Rapid Ozone Decomposition over Water-activated Monolithic MoO3/Graphdiyne Nanowalls under High Humidity

Catalytic ozone (O-3) decomposition at high relative humidity RH) remains a great challenge due to the catalysts poison and deactivation under high humidity. Here, we firstly elaborate the role of water activation and the corresponding mechanism of the promoted O-3 decomposition over the three-dimensional monolithic molybdenum oxide/graphdiyne (MoO3/ GDY) catalyst. The O-3 decomposition over MoO3/GDY reaches up to 100% under high humid condition (75% RH) at room temperature, which is 4.0 times as high as that of dry conditions, significantly surpasses other carbon-based MoO3 materials(<= 7.1%).

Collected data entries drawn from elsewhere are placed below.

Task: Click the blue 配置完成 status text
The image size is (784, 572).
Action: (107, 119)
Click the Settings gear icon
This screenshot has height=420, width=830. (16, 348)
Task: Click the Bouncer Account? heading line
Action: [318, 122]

The sp-hybridized carbon in GDY donates electrons to MoO3 along the C O Mo bond, facilitating water activation to form hydroxyl species. As a result, hydroxyl species dissociated from water act as new active sites, promoting the adsorption of O-3 and the generation of new intermediate species (hydroxyl *OH and superoxo *O-2(-)), which significantly lowers the energy barriers of O-3 decomposition (0.57 eV lower than dry conditions).

Automated summary

In this study, the role of water activation and the mechanism of promoted O-3 decomposition over MoO3/GDY catalyst were elaborated. It was found that MoO3/GDY achieved 100% O-3 decomposition under high humid conditions (75% RH) at room temperature, which was 4.0 times higher than that under dry conditions, surpassing other carbon-based MoO3 materials (<= 7.1%). The sp-hybridized carbon in GDY donated electrons to MoO3, facilitating water activation and leading to the generation of new active sites that promoted O-3 adsorption and the formation of intermediate species.